▶ _Supplied records_
⁂

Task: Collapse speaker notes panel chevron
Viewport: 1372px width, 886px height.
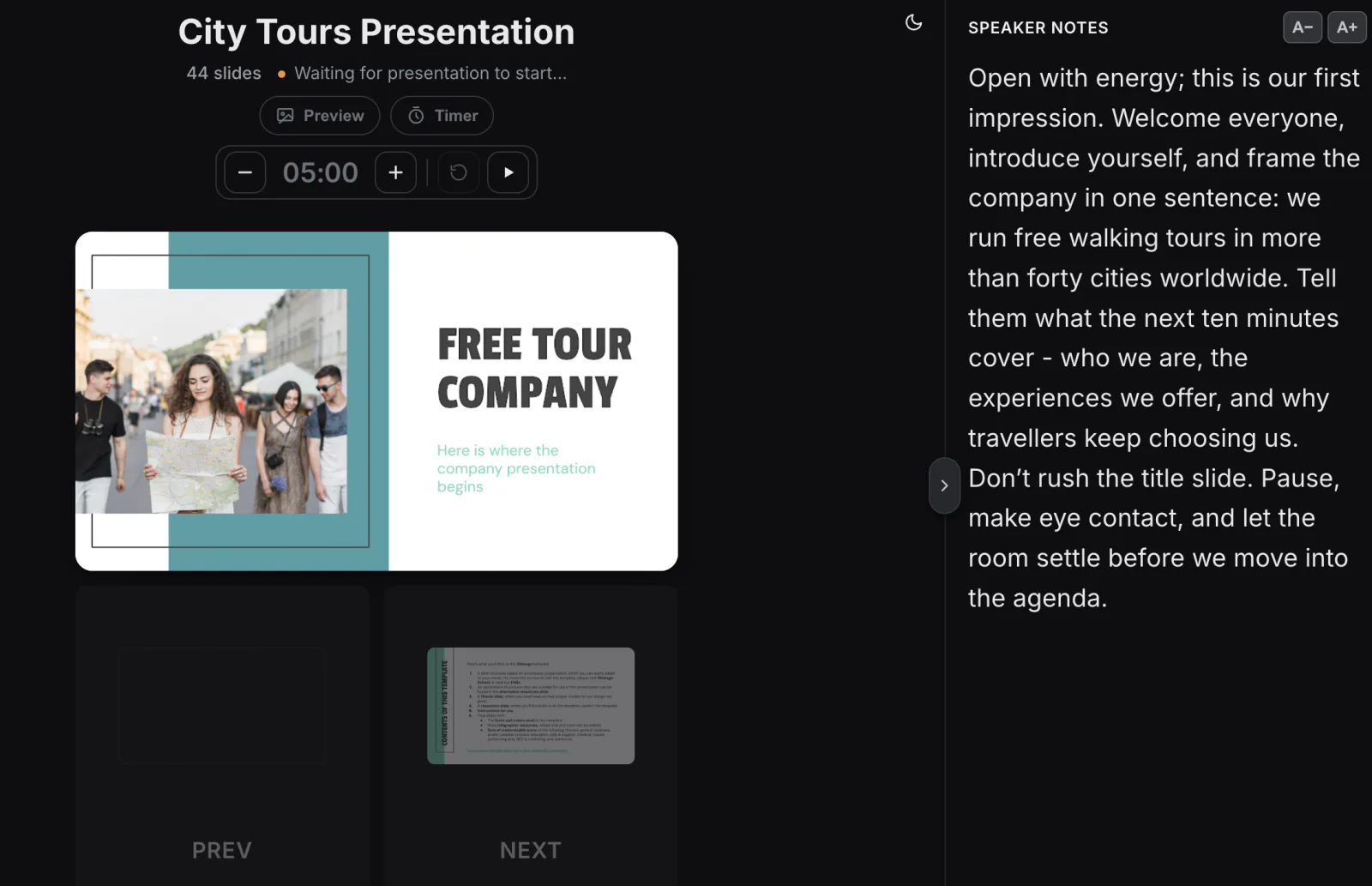Action: [944, 485]
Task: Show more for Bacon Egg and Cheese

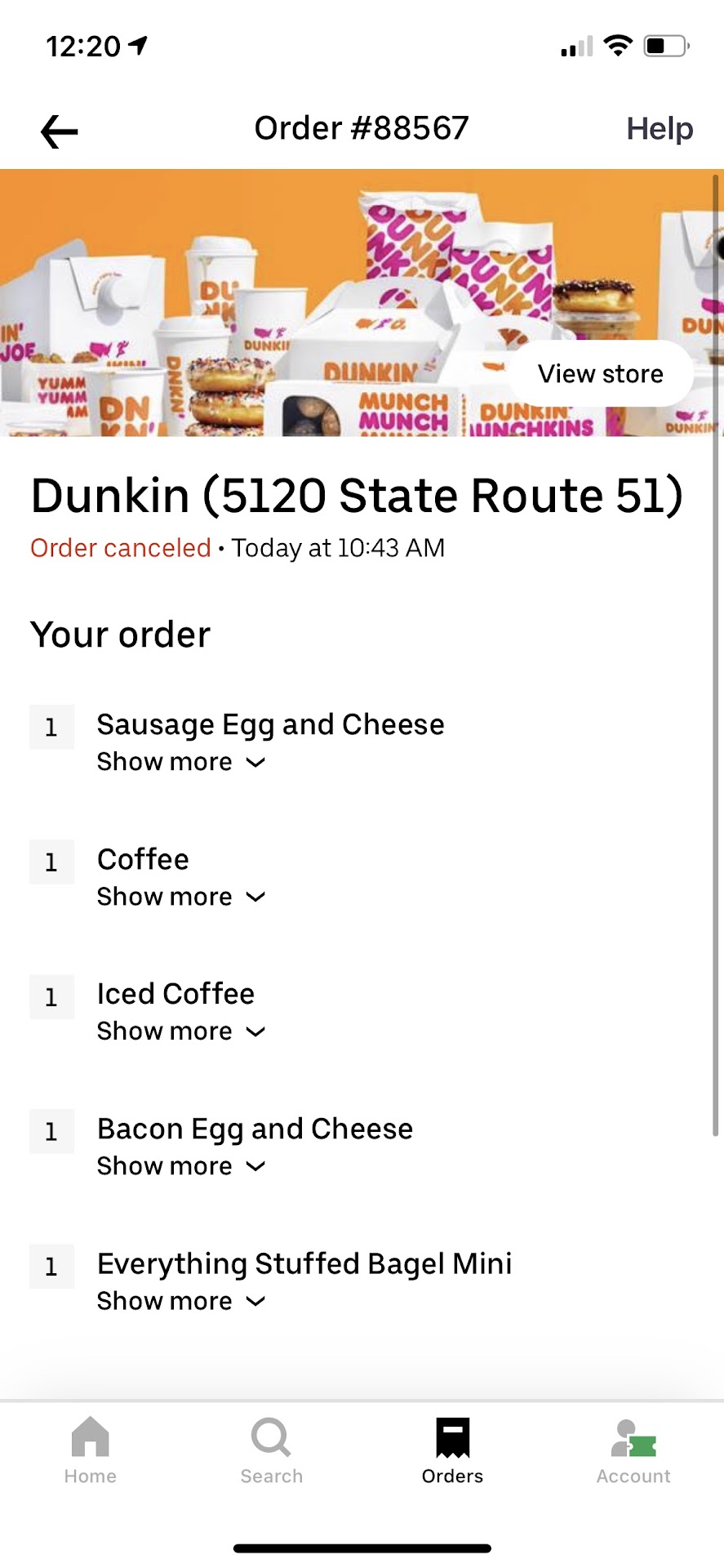Action: click(x=181, y=1166)
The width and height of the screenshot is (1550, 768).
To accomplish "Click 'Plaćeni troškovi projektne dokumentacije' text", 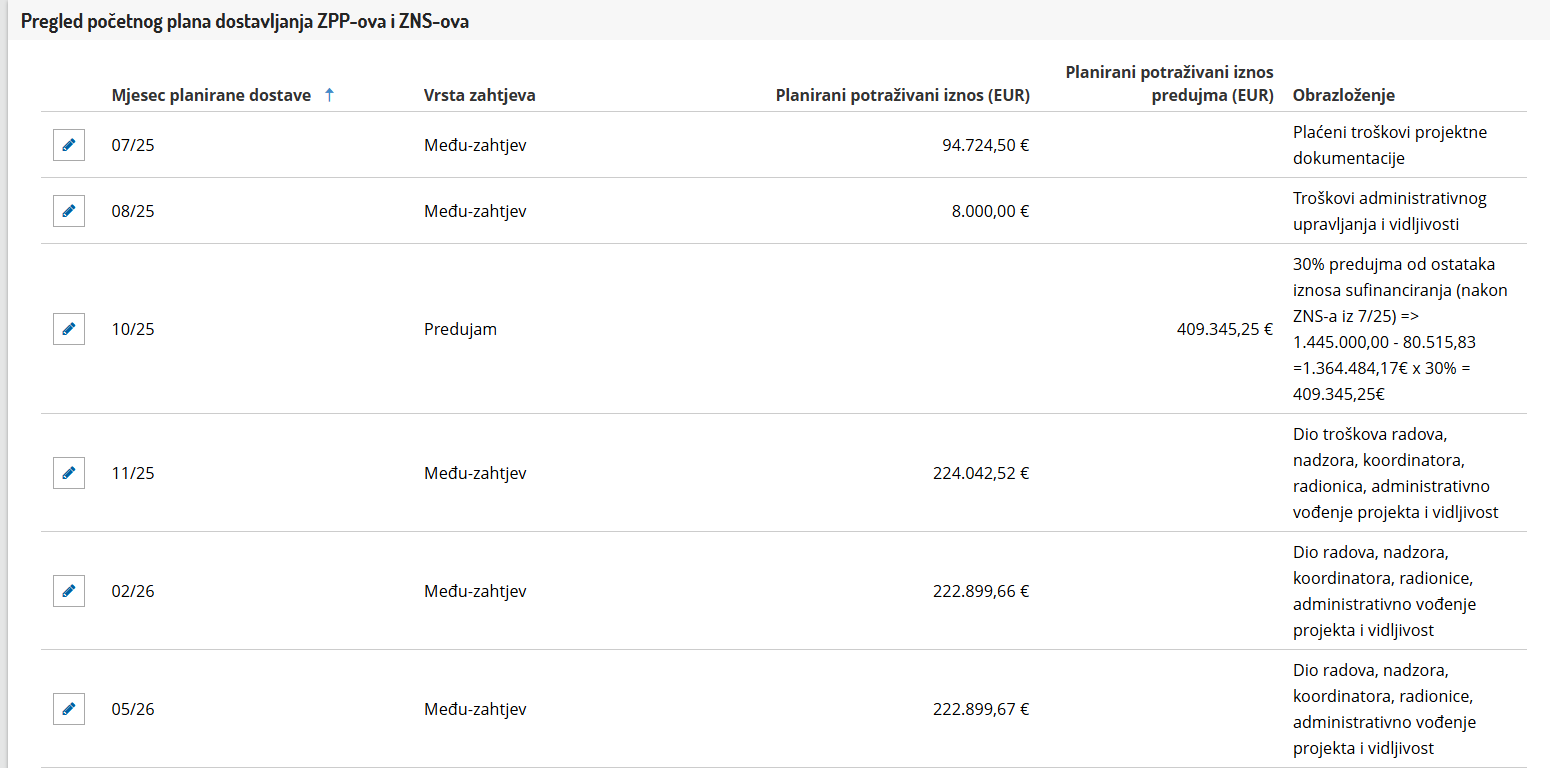I will (x=1375, y=145).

⁂

▶ _Goal_
Copy every line of the items above that contains the string "width", matching case exactly.

▶ _Task result_
Viewport: 1372px width, 886px height.
The width and height of the screenshot is (1550, 768).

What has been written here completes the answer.